Nurse went through the folder and explained everything very carefully. She made us feel like we had her all to ourselves for the duration and basically 'we just talk'. She's been on the front lines of chemo for many, many years. She has seen this procedure evolve over the years and seems to know what she's talking about. And most important, she has the time to talk with us.

She said that I should (just the high points are listed here):

• keep hydrated with at least 8 - 8 oz. glasses of water a day. This is less than I'm used to drinking. Fruit juice, fruit, pop cycles, ice cream, malts, shakes, soda, etc. Alcohol and caffine don't count. Dehydration is a dangerous because it leads to lack of thirst, so be careful. I'm thinking; This will be easy - I'm used to drinking lots more water than that in a day.


• keep a steady (if minimal) amount of food in my stomach at all times. Eat snacks and meals. Eat something right away when waking (I do this anyway - I always have to eat something as soon as I wake up, no matter what time of the day or night). All this keeps down the nausea and ill effects on the stomach and intestinal lining (actively dividing cells that are effected by the chemo). Doctors orders to eat? I can really live with this one!


• Keep clean and avoid contact with sick people - like Howie Mandel. Wash my hands a lot - especially when you get home from being out and about. Again; check!


• Be careful not to bruise or cut myself. The chemo is hard on blood cells (red & white cells and platelets) since they are actively replenishing themselves all the time and therefore are blocked from replenishing themselves for the 3 or so days this stuff is in my system. No umping behind the plate. No contact sports.


• Do everything I feel like doing (or that I normally do) during the day. Pay attention to what my body is telling me. Rest when I am tired. Don't over do but don't mollycoddle.


• Have sex if we feel like it. That's what she said.

We chatted some more about this and that. I mentioned that I was nervous about hearing loss and that led into a discussion about how we liked our hearing aids - she and I wear the same kind - and how busy our audiologists seem to be. I've already made an appointment with my audiologist to get a base-line to see if my hearing suffers but the soonest I could get in wasn't until after 2 weeks into chemo chemo - some base-line.

The first bag of chemical (Gemcitabine) was empty after 45 minutes (that was quick). Nurse hooked up a second - the main course - bag of Carboplatin. This required a connection right at the needle - something about a dedicated line. This should only take 75 minutes since it can go in faster than Cisplatin.

Now that Wife and I were all settled and sufficiently informed (or overwhelmed), Nurse could leave us to digest all this while she attended to other duties.

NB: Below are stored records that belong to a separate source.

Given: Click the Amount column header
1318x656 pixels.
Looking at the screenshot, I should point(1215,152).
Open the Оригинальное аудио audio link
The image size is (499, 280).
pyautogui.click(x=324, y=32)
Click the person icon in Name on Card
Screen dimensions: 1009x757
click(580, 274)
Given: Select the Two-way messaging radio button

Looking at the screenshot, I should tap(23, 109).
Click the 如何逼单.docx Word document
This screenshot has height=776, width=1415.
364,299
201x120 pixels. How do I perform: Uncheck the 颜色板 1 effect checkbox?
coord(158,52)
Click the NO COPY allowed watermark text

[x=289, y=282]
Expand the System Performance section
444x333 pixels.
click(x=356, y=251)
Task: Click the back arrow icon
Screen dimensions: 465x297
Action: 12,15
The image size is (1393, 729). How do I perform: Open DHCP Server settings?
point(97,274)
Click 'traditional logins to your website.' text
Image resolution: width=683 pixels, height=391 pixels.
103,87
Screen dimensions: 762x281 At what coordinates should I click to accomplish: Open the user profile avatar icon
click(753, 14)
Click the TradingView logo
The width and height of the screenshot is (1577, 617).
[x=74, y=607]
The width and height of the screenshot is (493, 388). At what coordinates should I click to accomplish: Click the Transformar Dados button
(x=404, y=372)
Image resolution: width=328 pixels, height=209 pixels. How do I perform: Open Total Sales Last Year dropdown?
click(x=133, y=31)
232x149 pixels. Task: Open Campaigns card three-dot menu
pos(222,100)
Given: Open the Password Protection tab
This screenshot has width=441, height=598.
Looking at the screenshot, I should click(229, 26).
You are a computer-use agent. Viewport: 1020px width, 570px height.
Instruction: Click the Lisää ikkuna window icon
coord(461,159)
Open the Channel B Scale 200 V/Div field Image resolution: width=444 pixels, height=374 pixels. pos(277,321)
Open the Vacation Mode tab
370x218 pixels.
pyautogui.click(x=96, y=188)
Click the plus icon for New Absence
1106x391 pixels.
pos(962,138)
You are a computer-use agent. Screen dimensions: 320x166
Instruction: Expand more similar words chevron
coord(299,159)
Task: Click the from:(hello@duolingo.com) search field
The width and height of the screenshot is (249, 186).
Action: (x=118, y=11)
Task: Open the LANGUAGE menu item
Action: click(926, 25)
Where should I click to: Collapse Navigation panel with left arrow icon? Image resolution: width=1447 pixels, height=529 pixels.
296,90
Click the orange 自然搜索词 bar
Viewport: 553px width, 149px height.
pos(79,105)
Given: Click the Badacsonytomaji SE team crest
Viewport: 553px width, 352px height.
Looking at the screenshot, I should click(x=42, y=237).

Wife fetched us each a cup-a-soup (it's lunch time) and some more beverage. It tasted good - no effect on taste buds yet. I made another trek to the bathroom. Gotta keep those fluids flowing.

Wife settled in to a magazine while I dozed off. After a short nap, my snoring woke me up. I fealt refreshed from this power nap.

The oncology social worker, seeing that I was awake, stopped to introduce herself, and some of the services she offers. As the end of the Carboplatin was draining into my vein, Socialworker was talking to us about Gilda's Club when it hit me, for the first time, that I have become a member of a very elite group: Cancer Survivors.